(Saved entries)

··········

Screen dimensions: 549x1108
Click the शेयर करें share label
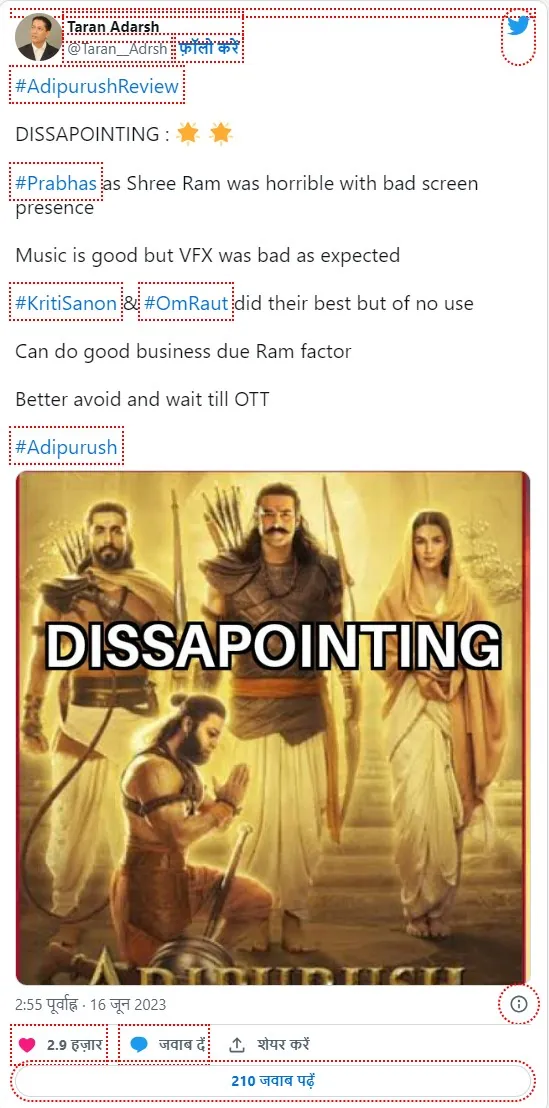(x=283, y=1044)
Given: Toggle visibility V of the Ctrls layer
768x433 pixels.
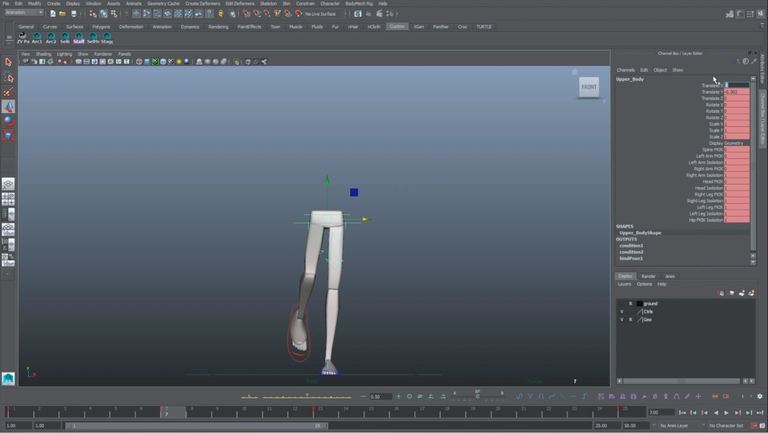Looking at the screenshot, I should click(622, 312).
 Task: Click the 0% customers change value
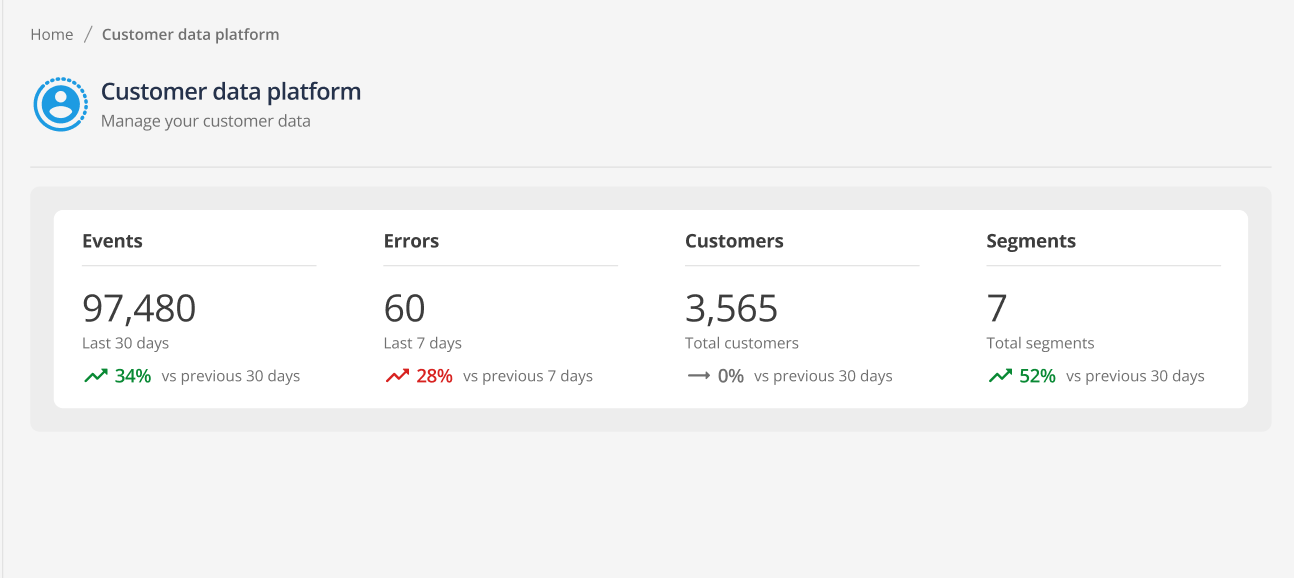point(731,376)
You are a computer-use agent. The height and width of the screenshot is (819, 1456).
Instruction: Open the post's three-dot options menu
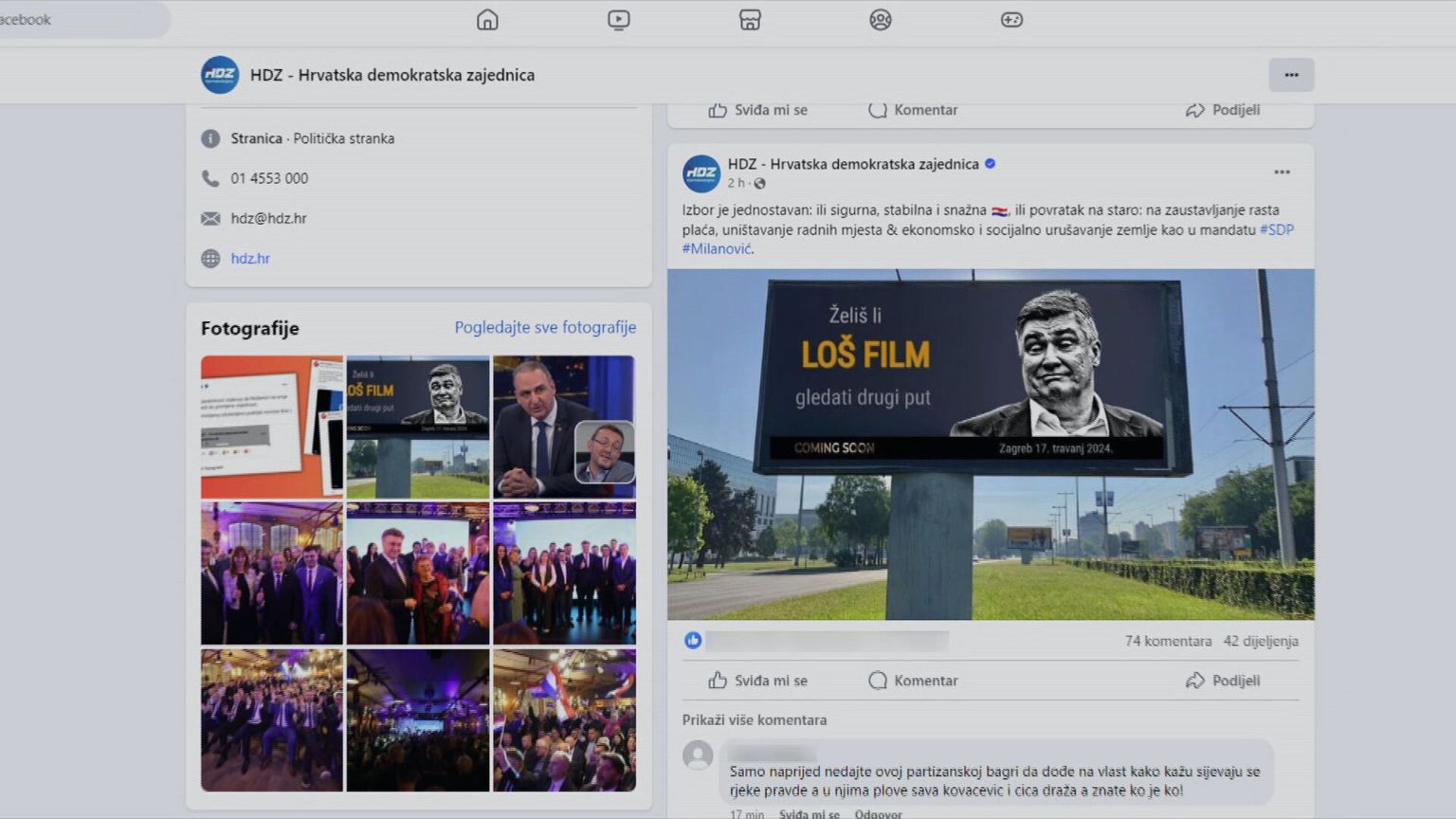coord(1282,173)
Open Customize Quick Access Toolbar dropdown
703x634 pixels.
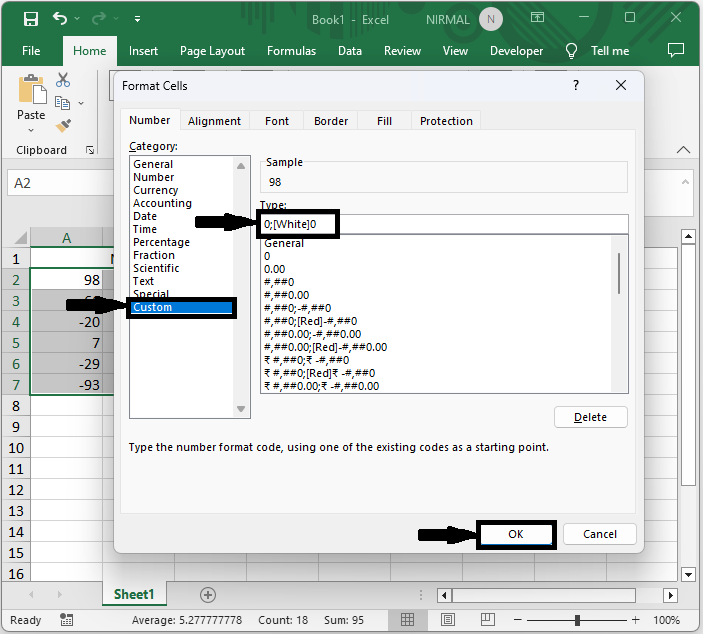point(137,18)
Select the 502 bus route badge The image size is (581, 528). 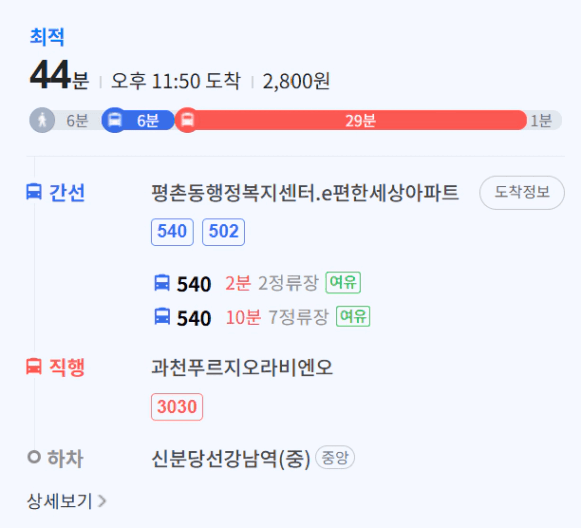coord(223,232)
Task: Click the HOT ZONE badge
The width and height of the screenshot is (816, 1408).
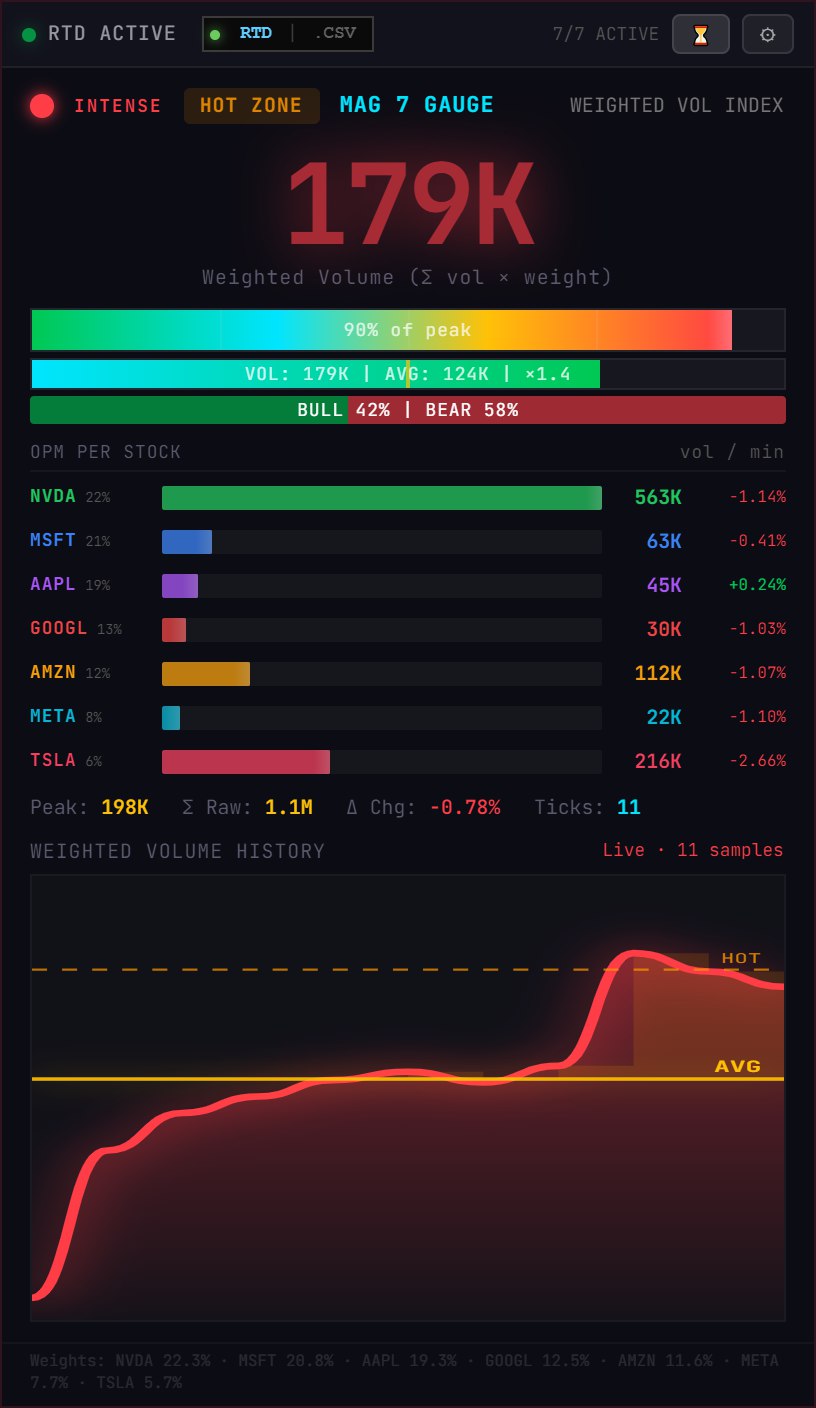Action: pos(251,106)
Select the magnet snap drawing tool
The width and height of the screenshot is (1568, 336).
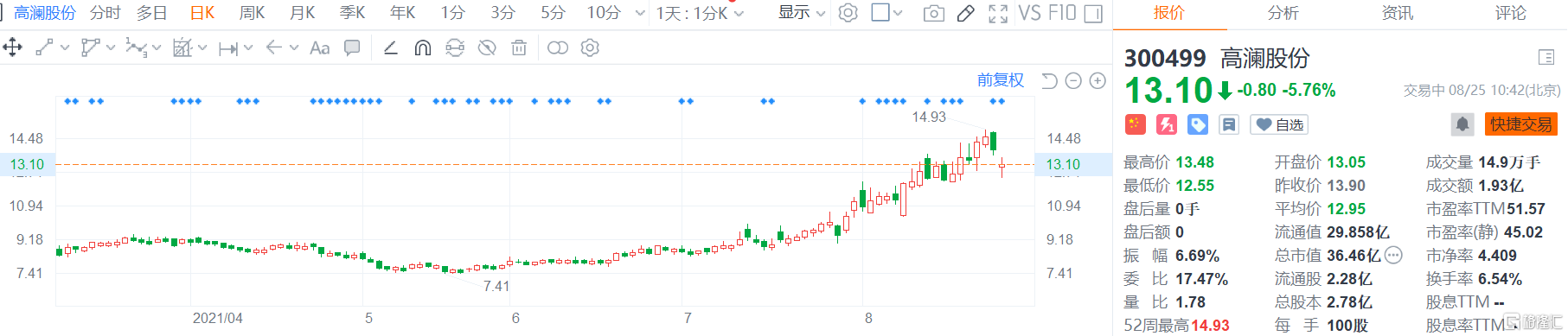coord(422,48)
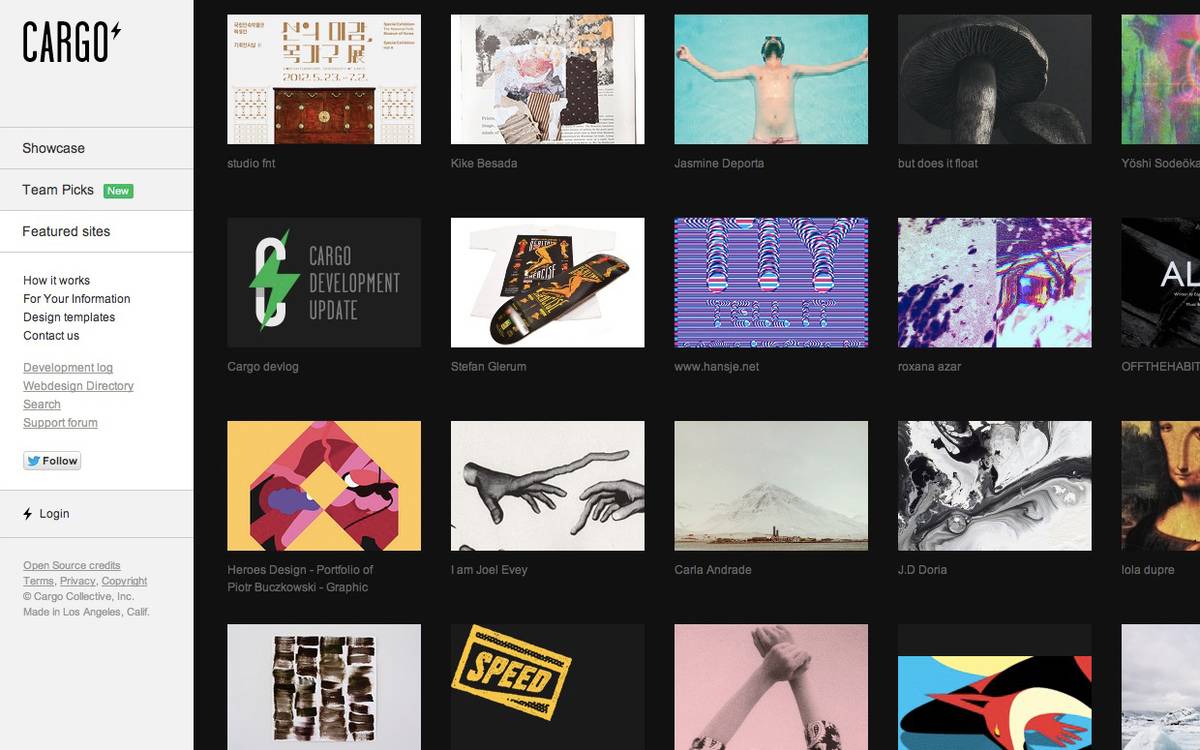Screen dimensions: 1200x750
Task: Click the Twitter Follow button
Action: 52,461
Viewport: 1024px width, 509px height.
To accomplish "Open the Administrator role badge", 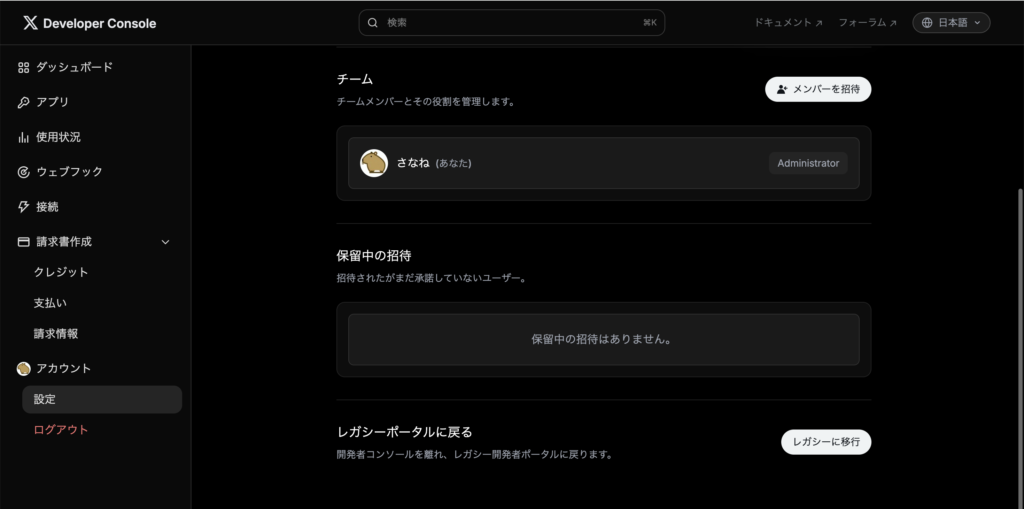I will [808, 163].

··········

Begin at the first line of the entries and end at the line containing "You are a computer-use": write out each line exactly, skipping pictures.

Screen dimensions: 549x1108
Click the शेयर करें share label
(x=283, y=1044)
Given: Toggle visibility V of the Ctrls layer
768x433 pixels.
Looking at the screenshot, I should click(622, 312).
 Task: Click the 0% customers change value
point(731,376)
You are a computer-use agent. The height and width of the screenshot is (819, 1456).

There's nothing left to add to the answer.